映画一家(祖父・牧野省三、父・澤村國太郎、母・マキノ智子、叔父・加東大介、叔母・沢村貞子、弟・津川雅彦)に生まれ育った長門裕之は、血筋のよさも手伝って名子役として注目を集めた。

1940年7月、6歳の頃に片岡千恵蔵主演の『続清水港』でデビュー。続いて嵐寛寿郎や阪東妻三郎の映画にも起用された。なんと、太平洋戦争開戦前の話である。

学生時代は俳優業を一時休業していたが、55年に立命館大学を中退して日活に入社。翌年には青春スターとして売り出され、太陽族映画の第1弾となる『太陽の季節』(石原慎太郎の小説が原作)に主演する。長門は奔放で破滅的な生きざまの青年を好演したものの、皮肉なことに、たまたま俳優として起用された石原裕次郎、弟の津川雅彦などに人気を奪われてしまう。

しかし、その一方で長門は、今村昌平監督と組んだ59年の『にあんちゃん』と、61年の『豚と軍艦』で評価を高め、演技派として頭角を現した。

さて、長門の麻雀についてだが、両親そろって無類の麻雀好き。しかも、片岡千恵蔵や花柳小菊たちと連日のように卓を囲んでおり、長門はほんの小さい頃から、母親のそばにピタリとくっついて麻雀の何たるかを見ていたという。

母親はいつも大島の着物を着ていて、それに白い足袋を履いていた。マージャンをやっているときは足をそろえて坐っているわけだから、長門は眠くなると母親の足袋の裏側に頭を乗せ、ちょうどお尻のところに顔を埋めて寝るのが習慣だったと、私に話してくれたことがある。

ガラガラという牌の音、大島の匂い、とても寝心地がよかったと…。

このように麻雀の英才教育を受けただけあって、長門の強さは群を抜いていた。当時の日活は、2歳年上の葉山良二が長らく麻雀ナンバーワンの座にいたが、長門があっという間に葉山を抜き去ってしまったという。

圧倒的な攻撃力でねじ伏せる

長門の雀風を一言で表現するなら、徹底した攻め麻雀である。一般的に攻めの強い麻雀は、強気一辺倒で守りに弱いとされているが、これは二流以下の打ち手の場合で、長門クラスには当てはまらない。

攻めが強いということは、裏を返せば読みが鋭く、的確であることにつながる。相手の手の内(待ち牌)を読みきり、当たりと判断した牌以外は迷うことなく切り落としていく。何通りもの待ちを想定するのではなく、1点か、せいぜい2点に絞り込む。瞬時にこれができないと守勢に回らざるを得なくなり、アガりの好機を逸することになる。

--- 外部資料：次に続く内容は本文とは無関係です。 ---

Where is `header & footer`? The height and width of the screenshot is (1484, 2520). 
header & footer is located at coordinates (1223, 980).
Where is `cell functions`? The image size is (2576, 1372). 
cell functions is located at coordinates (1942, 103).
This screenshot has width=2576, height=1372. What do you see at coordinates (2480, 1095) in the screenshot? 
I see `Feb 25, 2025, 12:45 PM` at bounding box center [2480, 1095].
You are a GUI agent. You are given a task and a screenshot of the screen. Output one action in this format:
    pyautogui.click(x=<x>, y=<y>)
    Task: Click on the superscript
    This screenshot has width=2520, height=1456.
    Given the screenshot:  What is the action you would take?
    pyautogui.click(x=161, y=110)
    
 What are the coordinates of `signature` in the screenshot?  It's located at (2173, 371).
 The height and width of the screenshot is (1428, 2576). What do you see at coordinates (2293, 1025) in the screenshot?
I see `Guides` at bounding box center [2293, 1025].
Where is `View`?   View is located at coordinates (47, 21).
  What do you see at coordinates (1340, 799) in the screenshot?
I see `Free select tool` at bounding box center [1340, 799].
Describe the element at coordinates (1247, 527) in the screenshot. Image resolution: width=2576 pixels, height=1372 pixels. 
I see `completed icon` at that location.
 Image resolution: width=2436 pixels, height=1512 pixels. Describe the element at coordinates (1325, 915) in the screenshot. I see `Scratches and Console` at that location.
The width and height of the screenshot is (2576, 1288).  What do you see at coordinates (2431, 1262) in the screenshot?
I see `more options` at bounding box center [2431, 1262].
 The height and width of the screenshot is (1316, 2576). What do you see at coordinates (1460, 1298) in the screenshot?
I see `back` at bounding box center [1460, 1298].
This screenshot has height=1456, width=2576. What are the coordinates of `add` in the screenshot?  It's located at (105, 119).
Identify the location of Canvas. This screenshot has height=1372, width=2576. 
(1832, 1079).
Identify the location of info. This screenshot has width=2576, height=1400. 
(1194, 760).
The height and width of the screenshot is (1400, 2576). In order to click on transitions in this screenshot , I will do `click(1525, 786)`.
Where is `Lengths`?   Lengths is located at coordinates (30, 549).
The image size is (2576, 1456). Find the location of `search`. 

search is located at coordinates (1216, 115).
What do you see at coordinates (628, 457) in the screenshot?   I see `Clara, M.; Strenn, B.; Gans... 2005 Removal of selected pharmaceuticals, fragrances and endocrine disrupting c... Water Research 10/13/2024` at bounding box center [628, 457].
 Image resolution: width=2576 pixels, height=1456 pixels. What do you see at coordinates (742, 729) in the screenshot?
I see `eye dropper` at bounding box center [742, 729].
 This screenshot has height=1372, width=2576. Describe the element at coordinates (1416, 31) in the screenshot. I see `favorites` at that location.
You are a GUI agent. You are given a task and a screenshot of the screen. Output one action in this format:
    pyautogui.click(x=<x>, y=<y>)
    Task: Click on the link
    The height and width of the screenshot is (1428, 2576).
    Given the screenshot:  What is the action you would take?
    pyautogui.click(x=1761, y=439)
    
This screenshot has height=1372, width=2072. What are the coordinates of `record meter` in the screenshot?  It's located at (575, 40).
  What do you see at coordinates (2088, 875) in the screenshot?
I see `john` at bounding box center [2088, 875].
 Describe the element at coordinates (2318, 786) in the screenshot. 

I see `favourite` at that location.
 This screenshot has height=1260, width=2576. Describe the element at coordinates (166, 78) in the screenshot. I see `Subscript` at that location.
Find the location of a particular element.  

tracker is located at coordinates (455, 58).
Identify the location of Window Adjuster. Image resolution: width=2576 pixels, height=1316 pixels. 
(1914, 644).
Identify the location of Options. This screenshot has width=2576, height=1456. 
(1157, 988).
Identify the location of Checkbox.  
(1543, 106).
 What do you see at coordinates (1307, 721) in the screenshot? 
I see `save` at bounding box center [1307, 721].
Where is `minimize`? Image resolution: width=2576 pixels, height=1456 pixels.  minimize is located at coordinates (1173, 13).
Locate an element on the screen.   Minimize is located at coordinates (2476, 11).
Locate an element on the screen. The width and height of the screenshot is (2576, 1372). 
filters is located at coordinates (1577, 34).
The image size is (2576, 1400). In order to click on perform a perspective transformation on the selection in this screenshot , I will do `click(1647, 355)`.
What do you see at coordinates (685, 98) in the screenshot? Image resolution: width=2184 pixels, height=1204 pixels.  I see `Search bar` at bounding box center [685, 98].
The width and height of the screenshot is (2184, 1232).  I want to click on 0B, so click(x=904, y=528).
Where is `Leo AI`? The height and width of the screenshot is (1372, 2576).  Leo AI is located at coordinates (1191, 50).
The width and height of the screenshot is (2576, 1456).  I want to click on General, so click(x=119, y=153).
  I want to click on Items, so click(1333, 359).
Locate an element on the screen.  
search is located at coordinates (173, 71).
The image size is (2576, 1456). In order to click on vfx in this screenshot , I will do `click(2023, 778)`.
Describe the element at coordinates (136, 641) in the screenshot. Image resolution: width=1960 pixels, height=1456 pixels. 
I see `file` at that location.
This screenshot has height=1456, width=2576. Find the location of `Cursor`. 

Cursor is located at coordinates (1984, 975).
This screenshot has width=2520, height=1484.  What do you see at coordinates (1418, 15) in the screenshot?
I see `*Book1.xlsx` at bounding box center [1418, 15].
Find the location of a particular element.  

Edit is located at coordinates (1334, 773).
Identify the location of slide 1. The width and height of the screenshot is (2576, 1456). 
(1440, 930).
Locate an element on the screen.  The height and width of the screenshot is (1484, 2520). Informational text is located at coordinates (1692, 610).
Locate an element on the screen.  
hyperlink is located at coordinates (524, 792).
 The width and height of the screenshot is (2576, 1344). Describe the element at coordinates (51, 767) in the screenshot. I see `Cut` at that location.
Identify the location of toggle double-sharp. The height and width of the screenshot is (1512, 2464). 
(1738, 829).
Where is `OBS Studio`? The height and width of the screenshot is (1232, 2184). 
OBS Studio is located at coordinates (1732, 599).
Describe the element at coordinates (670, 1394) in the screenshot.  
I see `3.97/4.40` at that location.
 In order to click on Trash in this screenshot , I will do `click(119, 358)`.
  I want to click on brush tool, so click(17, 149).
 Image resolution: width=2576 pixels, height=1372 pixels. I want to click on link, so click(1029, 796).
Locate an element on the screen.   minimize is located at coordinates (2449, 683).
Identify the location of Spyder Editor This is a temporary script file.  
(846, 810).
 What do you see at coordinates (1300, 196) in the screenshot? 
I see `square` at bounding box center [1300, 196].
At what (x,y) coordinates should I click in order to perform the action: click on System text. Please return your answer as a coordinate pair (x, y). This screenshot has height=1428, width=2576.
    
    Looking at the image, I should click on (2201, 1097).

長門は天才的な読みの鋭さを持っていたため、圧倒的な攻撃力で他家をねじ伏せることができた。

また、長門は決して手に惚れたり、溺れたりすることがない。三色にこだわるとか、役満の完成に夢を抱くこともない。目先の1000点、2000点をしっかりとアガる。彼の身上は、常に精神的余裕を持って闘うことにある。

かつて、私も長門家で遊んでいたのだが、ある日、叔父の加東大介が顔を出し、長門が説教されるところを見てしまった。

「おまえは役者なのか、それとも麻雀プロなのか」

これを機に、私は長門家に顔を出すのをやめてしまった…。

72年、ある週刊誌の企画で長門との誌上対局が組まれ、5年ぶりの麻雀となった。お互い電話番号は知っていたのだが、あえて連絡をしなかったのだ。

長門「当然、麻雀はやってますよね」

灘「ええ、でも、仕事以外ではサンマ(三人麻雀)ばかりです。阿佐田哲也、ムツゴロウ、五味康祐などと打つのですが、簡単に大物手ができるし、面倒くさくなくて楽しいんですよ」

長門「よさそうですねえ、サンマ。家でもルール変えようかな。僕にも教えてくださいよ」

強者のみが集う麻雀ルーム

ということで、この時にルールを教えたのだが、これに萩本欽一が手を加えた。普通のサンマは一翻しばりなのだが、二翻しばりでなければアガれないというのがミソ。

リーチのみの手はダメなので、より大きなアガりに持っていき、手づくりも楽しもうというルールに仕上がった。

「今日は、いいメンバーがそろったから、ぜひ遊びにきてください…」

ときどき長門から電話がかかってくる。かくして、私の長門家通いも復活することになった。

長門家には、地下3階に専用の麻雀ルームがある。2組の雀卓が置かれていて、別室には花札とかトランプのゲーム類もあり、バス、トイレも完備されている。

面白いことに、長門家では打ち手が4人いてもサンマを行う。夫人の南田洋子も卓に加わるときがあるが、夫婦で同卓することはない。2卓立つこともあるが、ルールは必ずサンマと決まっている。

長門家を訪れる麻雀客は、おのずと限定される。雀力が飛び抜けているうえに、経済的な余裕がないと太刀打ちできない。一時期、麻雀プロの古川凱章も遊びにきていたが、「僕にはもう声をかけないでください」と言って帰ったと聞く。

長門家の麻雀ルームは、環境としてはまさに天国。ただし、負けた場合はその逆にもなり得る恐ろしい場所でもあった。

(文中敬称略)

長門裕之(ながと・ひろゆき)
1934(昭和9)年1月10日生まれ~2011(平成23)年5月21日没。6歳から子役として鳴らし、戦後は日活に入社。61年に女優の南田洋子と結婚した後は、ドラマ、バラエティーでも活躍した。

灘麻太郎(なだ・あさたろう)
北海道札幌市出身。大学卒業後、北海道を皮切りに南は沖縄まで、7年間にわたり全国各地を麻雀放浪。その鋭い打ち筋から「カミソリ灘」の異名を持つ。第1期プロ名人位、第2期雀聖位をはじめ数々のタイトルを獲得。日本プロ麻雀連盟名誉会長。